He said, 'You're doing that thing again, you know. He'll have a big, sensitive, black nose, that old bear, and there'll be some residual smell on the outside of the pack.' Kirton bent and picked up a chunk of some kind of compressed cake from the floor. It still had shreds of foil sticking to it and he looked at it reflectively. 'Gnawed by a polar bear, how about that?'

I said, 'He's certainly a light eater. He walks a hundred miles, has some fruit cake and a couple of bars of chocolate, and goes away.'

Kirton rubbed at his moustache as he looked at me. 'Tell you what I'll do. I'll take some of this junk and do some microscope work. If the bear dined here, there's gonna be saliva on these things, and saliva means bacteria. Maybe I could do a paper on it, how about that ? Saliva analysis of - damn it, what's its Latin name?'

'I don't know. Ursus something.'

'Yeah, well, Saliva Analysis of Ursus something by Joseph Kirton MD, etc. That's one nobody's done before.'

Perhaps he was right. He knew a lot more about the Arctic than I did, he knew the people here, above all he knew the feel of the place. So if Kirton found my suspicions merely amusing, perhaps I'd better forget about them. A lifetime's experience confirmed that accidents came in batches; there'd been gremlins a-plenty round the TK4 Mark One, all of them apparently inexplicable until the reason was finally discovered and we found that this gunge or that scrobbler hadn't been allowed for. He moved off, holding the ripped remnants of the emergency food pack in cupped hands. I glanced at my watch. It was after eleven. Outside the wind whistled and snow seemed to be blowing in several directions at once between the ice walls at the sides of the ramp. Feeling vaguely useless I was about to amble after him when a voice said 'Sir' and I turned to face a man with stripes on his parka who introduced himself as Sergeant Vernon and said Major Smales had instructed him to give Mr Bowes the ten-dollar tour of Camp Hundred, if Mr Bowes would like that. I said Mr Bowes would like it very much and he said it was his pleasure, sir, and we could start with the water well, which I'd probably find interesting. The well was in a trench almost at the centre of Hundred, away from the command hut, next to the mess hall, and not far from Kirton's hospital trench. At first sight, it wasn't impressive, just a four-foot-high circle of corrugated steel with a metal framework above it and a couple of pipes running from it up to the wall. I looked over the edge of the barrier and saw a dark hole. Then Sergeant Vernon flicked on a switch and the hole suddenly turned brilliantly white and beneath me appeared an astonishingly beautiful sight. The hole was only about four feet in diameter but it was very deep, and obviously widened a good deal underneath the narrow entrance.

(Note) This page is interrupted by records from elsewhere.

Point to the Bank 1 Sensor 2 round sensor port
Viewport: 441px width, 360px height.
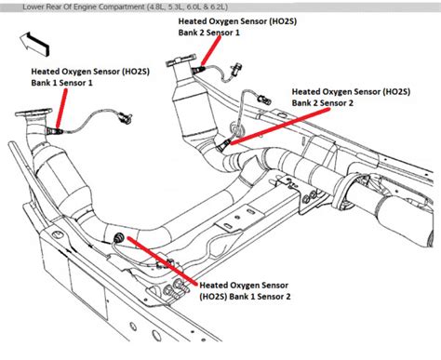pos(119,240)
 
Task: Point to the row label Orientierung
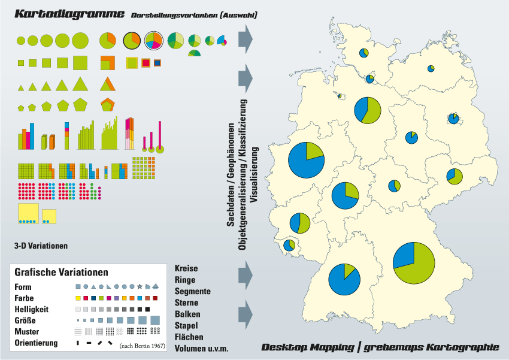point(37,343)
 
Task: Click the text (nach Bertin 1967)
point(142,346)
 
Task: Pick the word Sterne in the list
point(186,303)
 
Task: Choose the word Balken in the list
point(187,314)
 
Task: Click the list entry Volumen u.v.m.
point(202,349)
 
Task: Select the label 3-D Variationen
point(41,246)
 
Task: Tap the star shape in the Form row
point(140,287)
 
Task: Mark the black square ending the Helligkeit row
point(147,310)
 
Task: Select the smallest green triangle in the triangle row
point(22,88)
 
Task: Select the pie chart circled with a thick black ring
point(132,41)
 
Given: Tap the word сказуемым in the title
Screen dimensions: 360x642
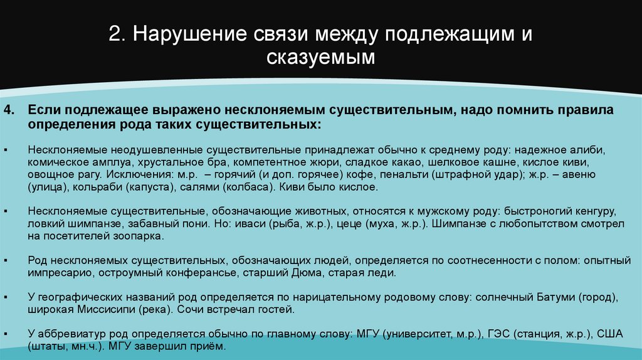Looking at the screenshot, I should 320,58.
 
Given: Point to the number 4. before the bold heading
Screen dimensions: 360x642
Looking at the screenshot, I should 8,110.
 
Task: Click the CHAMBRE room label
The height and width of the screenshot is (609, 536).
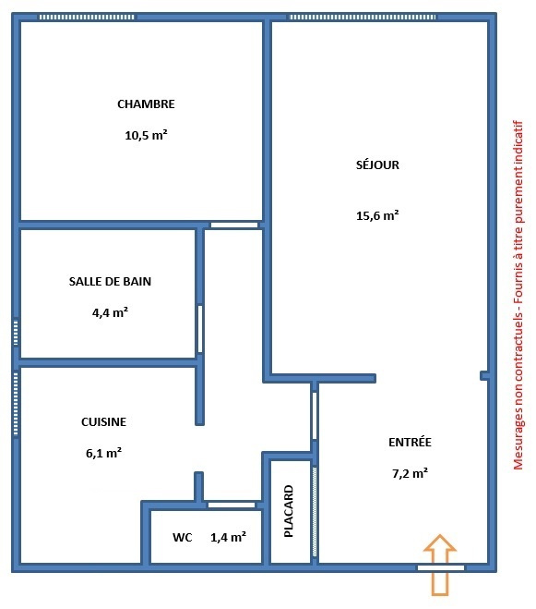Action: pos(146,104)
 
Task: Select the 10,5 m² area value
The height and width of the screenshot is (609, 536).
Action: pos(146,135)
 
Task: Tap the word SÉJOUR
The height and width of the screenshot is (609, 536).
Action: pos(377,164)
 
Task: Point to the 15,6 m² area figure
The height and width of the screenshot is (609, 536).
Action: pos(377,215)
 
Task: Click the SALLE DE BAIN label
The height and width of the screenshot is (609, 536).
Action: pos(110,281)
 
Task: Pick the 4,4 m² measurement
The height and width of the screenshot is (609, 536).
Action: pos(110,312)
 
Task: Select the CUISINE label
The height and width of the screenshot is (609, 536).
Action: pos(103,421)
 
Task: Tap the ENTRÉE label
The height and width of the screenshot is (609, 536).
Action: pos(410,442)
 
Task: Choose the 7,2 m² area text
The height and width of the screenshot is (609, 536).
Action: pos(410,473)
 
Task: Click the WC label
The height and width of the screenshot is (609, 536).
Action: pos(183,538)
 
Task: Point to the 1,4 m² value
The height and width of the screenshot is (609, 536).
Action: pos(228,537)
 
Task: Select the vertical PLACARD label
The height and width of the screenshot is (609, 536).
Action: pos(289,511)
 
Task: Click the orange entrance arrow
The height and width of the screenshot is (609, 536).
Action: pos(440,565)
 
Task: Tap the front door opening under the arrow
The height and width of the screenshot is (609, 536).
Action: pos(441,568)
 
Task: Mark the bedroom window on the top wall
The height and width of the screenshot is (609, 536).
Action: pos(87,17)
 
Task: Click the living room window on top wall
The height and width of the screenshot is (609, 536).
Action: pos(363,17)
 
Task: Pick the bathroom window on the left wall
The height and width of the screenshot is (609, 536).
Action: pos(16,332)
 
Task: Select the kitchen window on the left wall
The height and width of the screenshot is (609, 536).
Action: pos(16,404)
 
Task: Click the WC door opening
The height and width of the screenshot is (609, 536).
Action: pos(232,505)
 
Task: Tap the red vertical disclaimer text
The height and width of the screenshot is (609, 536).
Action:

'What makes Hundred unique in Cold Regions Research installations,' Veron said, 'is that we can turn on heat and water in real quantity. So we have comfort. Heat, as you know, comes from the reactor, and with plenty of it, we can have all the water we need. This is the system that supplies it.'

'By melting snow, of course?'

'That's right. When Hundred opened, this well was started.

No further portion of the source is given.